Une Rose pleine d'épines

3 Apr 2015

« Rose de Paris » Eric Puech et Gilles Schlesser , Ed. Parigramme

 

Je suis amoureuse du passé, de la France de Pagnol,  de l’Angleterre de Jane Austen ou bien du Paris des Années folles… Le thème de la bande dessinée « Rose de Paris » m’a donc fait ouvertement du pied. Et comme je suis un être faible, j’ai cédé…  Dommage, il aurait mieux valu que je passe mon chemin pour cette fois-ci.

 

Nous découvrons l’histoire de Rose, jeune provinciale, qui débarque à la capitale pour y devenir « demoiselle du téléphone ».  Il ne s’agit point ici de « téléphone rose », je vous vois venir, mais plutôt d’officier au central de Gutenberg de la rue du Louvre... Un de ces métiers oublié du début du XXe siècle.
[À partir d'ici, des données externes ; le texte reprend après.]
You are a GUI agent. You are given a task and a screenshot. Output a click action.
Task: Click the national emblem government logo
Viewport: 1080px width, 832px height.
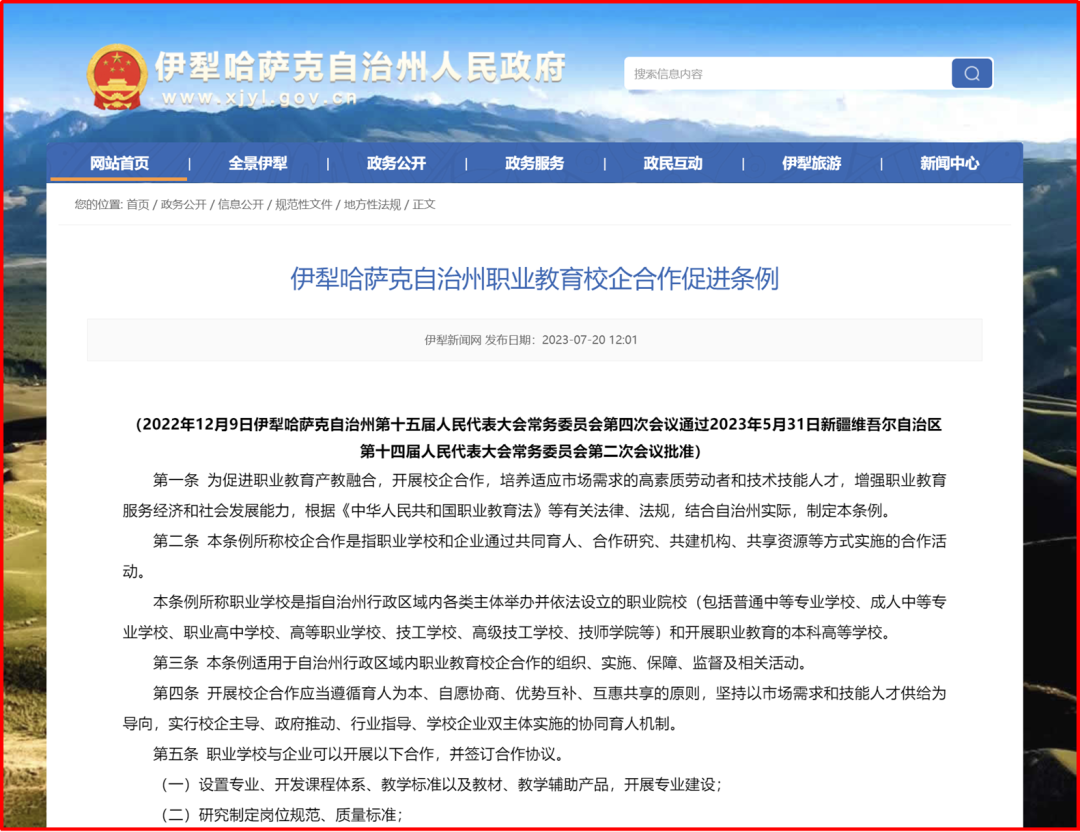pyautogui.click(x=120, y=73)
Elle y rencontre Sidonie qui deviendra sa colocataire et sa partenaire lors de ces sorties à la découverte du Paris des Années folles.  Elle enchaînera la découverte des grands noms de l’époque : Kisling, Fitzgerald, Hemingway, Foujita

 

 

 

A ceci s’ajoute l’histoire de Victor, jeune boxeur qui évolue dans le monde des truands et de la contrebande, qui est obligé par un inspecteur sans scrupules d’espionner un baron de la drogue.

 

Sans oublier, le thème de la lutte pour l’inégalité des salaires entre hommes et femmes (tiens, tiens…mais ça me dit quelque chose !) qui fait rapidement son apparition.

 

Même si cette bande dessinée projette un aperçu sûrement fidèle et réaliste du Paris de cette époque, la multitude des intrigues perd très rapidement le lecteur. J’ai très souvent eu l’impression d’avoir raté une page, les scènes s’enchainant sans transition. La multitude des sujets (entre lutte des classes/intrigue policière/intrigue amoureuse/milieu artistique/addiction et j’en passe …) donne une impression de fouillis dont j’ai eu du mal à me défaire.

 

J’ai également eu du mal avec le dessin très dur, moi qui suis une petite chose délicate. Les traits de crayons sont nombreux, faisant apparaître les visages assez anguleux et sévères. Il devient également difficile de différencier chaque personnage, les caractéristiques physiques étaient singulièrement les mêmes.

 

Au final, le seul personnage qui a retenu mon attention, c’est tout simplement Paris et ses lieux de légende.

 

 

Bon promis, la prochaine fois, je parlerais de quelque chose qui m’a plu !!